4. Coding Fosters Creativity
When it comes to coding, there is no one-way! You can code the same program using an array of languages, applying different operations and logic. Another important aspect of coding is that it is process oriented and not necessarily product oriented.
This builds creativity and provides the necessary impetus to imagination and divergent thinking.
5. Coding Strengthens Math Skills
Math skills are a critical component of the future. We all need basic math skills to survive in our daily routine. One of the most important aspects of coding is to organise, analyse and manipulate data to achieve the desired outcome. These are key math skills and coding works on them the fun, hands-on way. Coding is just one of the ways to make math hands-on and cultivate a genuine interest in math.
6. Builds Resilience and Growth Mindset
Debugging and testing is an important part of coding. These two things are inherent to coding and teach children to be resilient, not give up and work on their mistakes consequently, building resilience and growth mindset.

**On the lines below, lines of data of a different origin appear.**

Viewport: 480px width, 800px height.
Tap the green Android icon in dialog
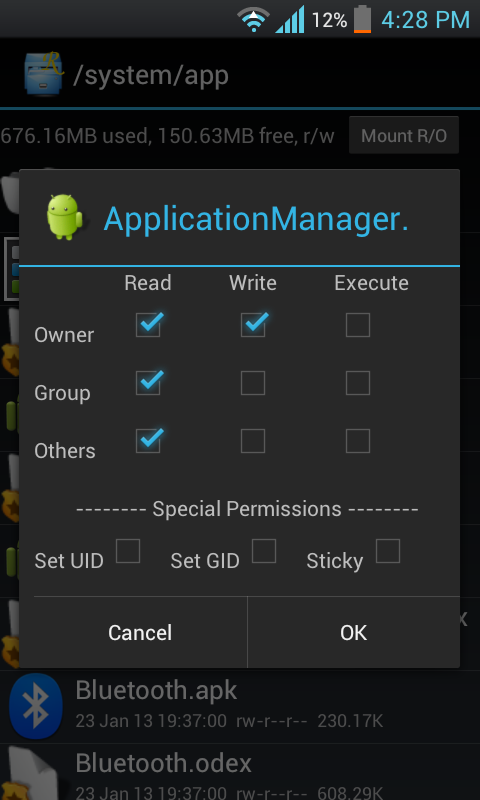pos(65,217)
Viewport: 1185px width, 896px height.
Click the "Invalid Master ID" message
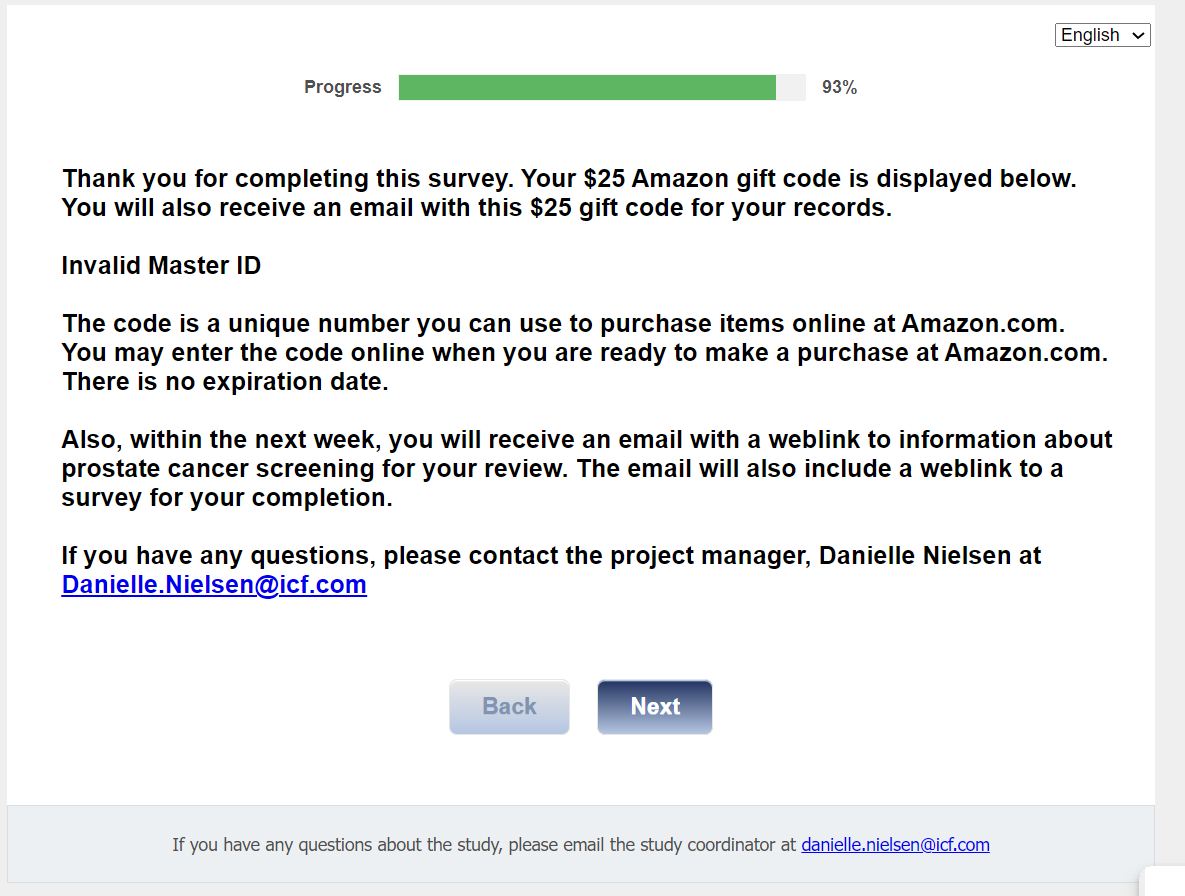coord(161,266)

Coding Activities for Kids
Kids of all ages can learn to code. There is a gamut of activities specially designed for children to help them understand and learn the basics of coding. You can choose from offline coding activities or online coding platforms depending on your screen time policy and your child’s learning style.
Indoor Screen-Free Coding Activities for Kids
If you are concerned about the increased screen time, then offline coding activities for kids are for you. Simple and easy, these activities are not a challenge to set up and can be done with common household items.
1. Muffin Tin Coding
This is one of the simplest coding activities and a great activity to start coding for kids. What you need is:
- Muffin Tin Tray
- Small Figurines/Pom-poms
Step 1: Draw circles on the paper corresponding to the number of muffin tins on the tray.

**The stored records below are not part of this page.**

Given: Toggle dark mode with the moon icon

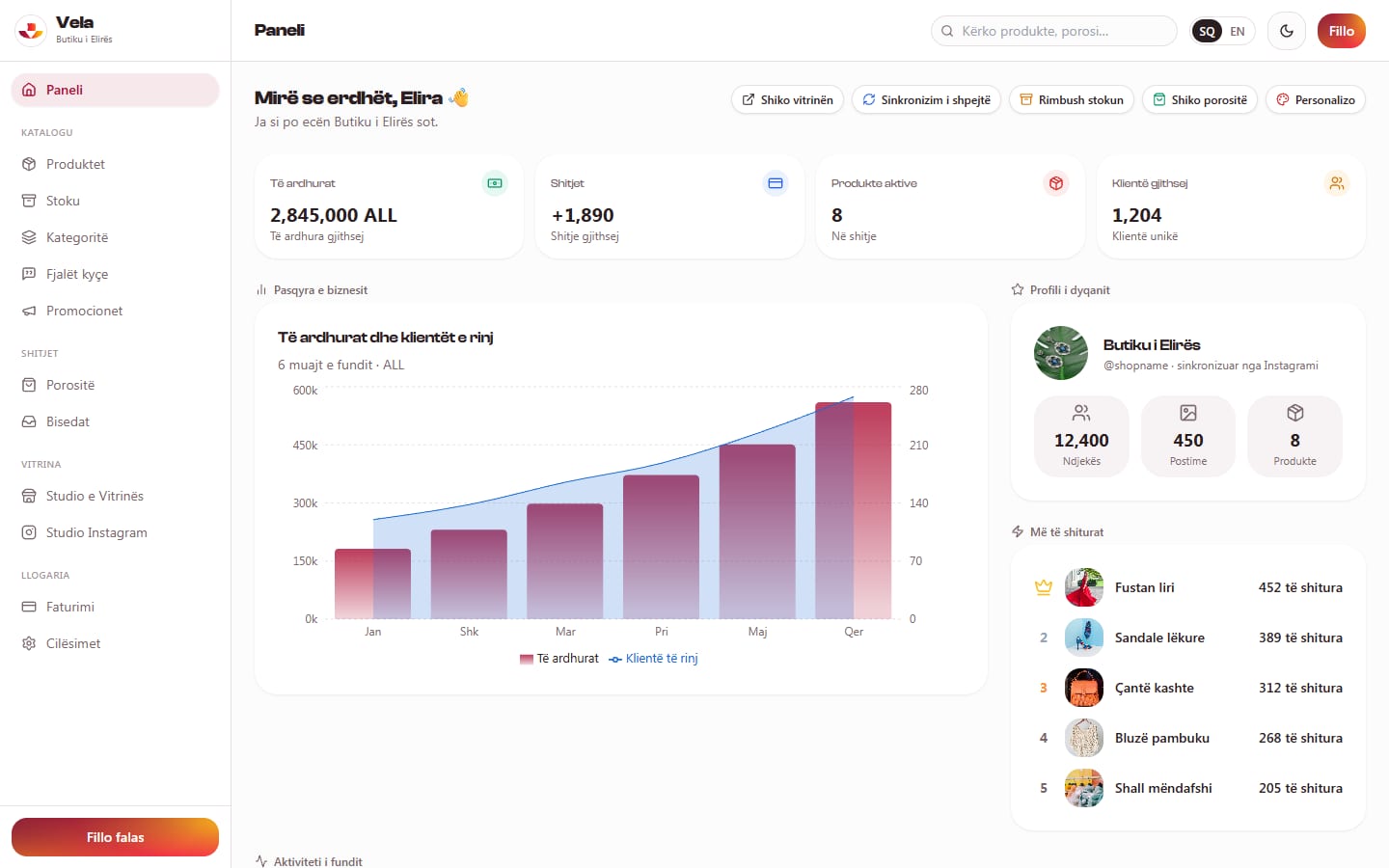Looking at the screenshot, I should pos(1286,31).
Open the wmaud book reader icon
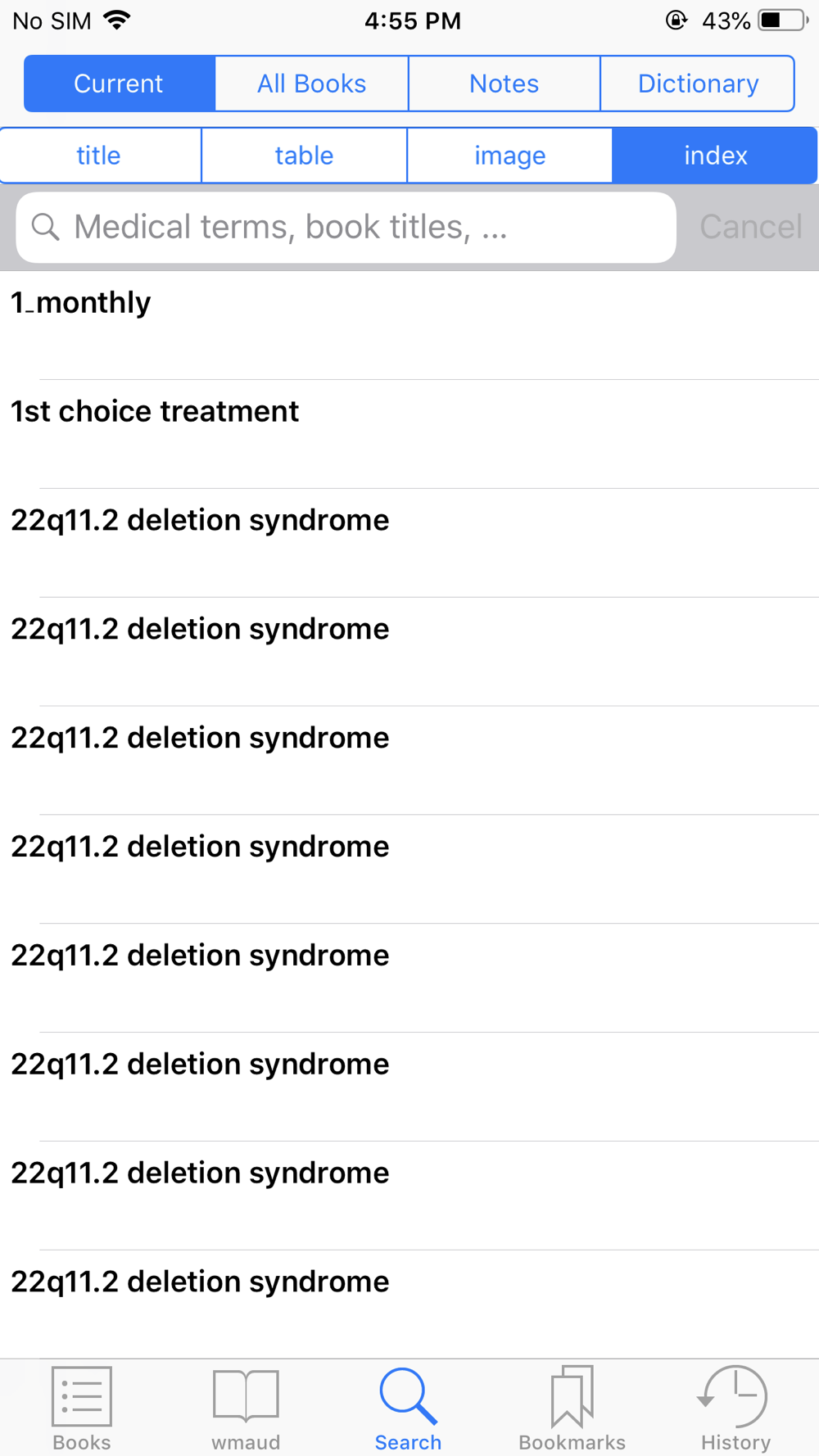The width and height of the screenshot is (819, 1456). pyautogui.click(x=246, y=1395)
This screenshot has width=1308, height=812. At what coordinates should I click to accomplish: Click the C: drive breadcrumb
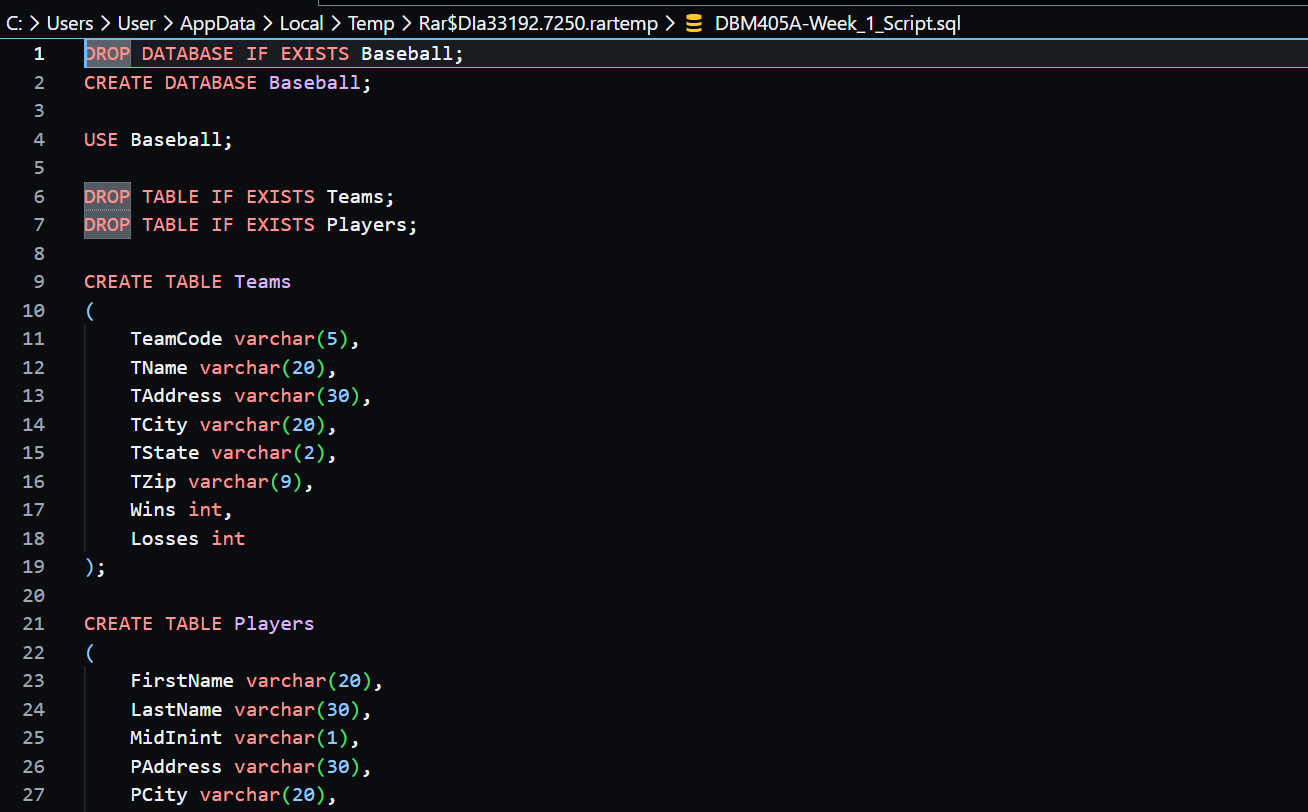pyautogui.click(x=15, y=24)
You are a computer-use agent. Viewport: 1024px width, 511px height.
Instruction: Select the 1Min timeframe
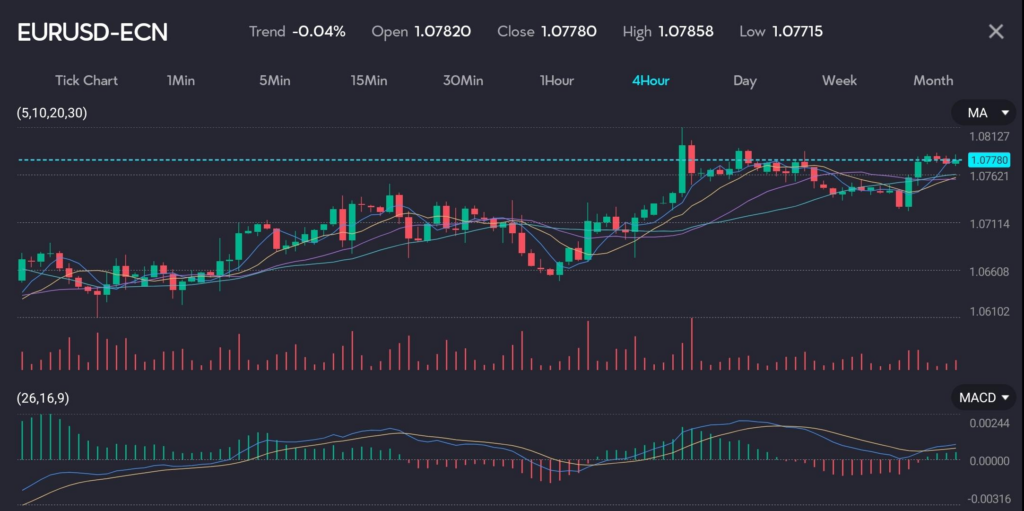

Step 2: Cut out the circles and draw arrows on each circle cutout. These are your direction cards.
Step 3: Decide a starting point and end point on the muffin tin. Place your figurines (pom-pom or any other prop) on starting and end points.
Step 4: Using the cutout, trace a path from the starting point to the finish point.
This path finding coding activity for kids is a great way to introduce them to algorithm design.
What is an Algorithm?
An algorithm is a series of instructions given to a computer to accomplish a task.
The paths you make using direction cards in the above activity together form an algorithm to reach to the end point beginning from the starting point.
You can make the activity trickier by placing obstacles in between on the muffin tin. Further adding constraints or conditions like “only 2 left turns allowed” will further raise the difficulty level of the activity.
This open-ended unplugged coding activity for kids sparks creativity and works on critical and logical thinking while teaching your children how to code.
2. Name Code Bracelet
This is a creative, hands-on crafty coding activity that allows your kids to make their name bracelets using ASCII codes. ASCII stands for American Standard Code for Information exchange. These codes are a sequence of 1s and 0s (binary coding) that computers understand.
What you will need is:
White, Blue and Red Beads
Step 1: Using the ASCII code sheet, write the ASCII codes corresponding to letters of your name.
Download ASCII Codes
Step 2: Use blue beads to denote 0 and red to denote 1. White beads denote space.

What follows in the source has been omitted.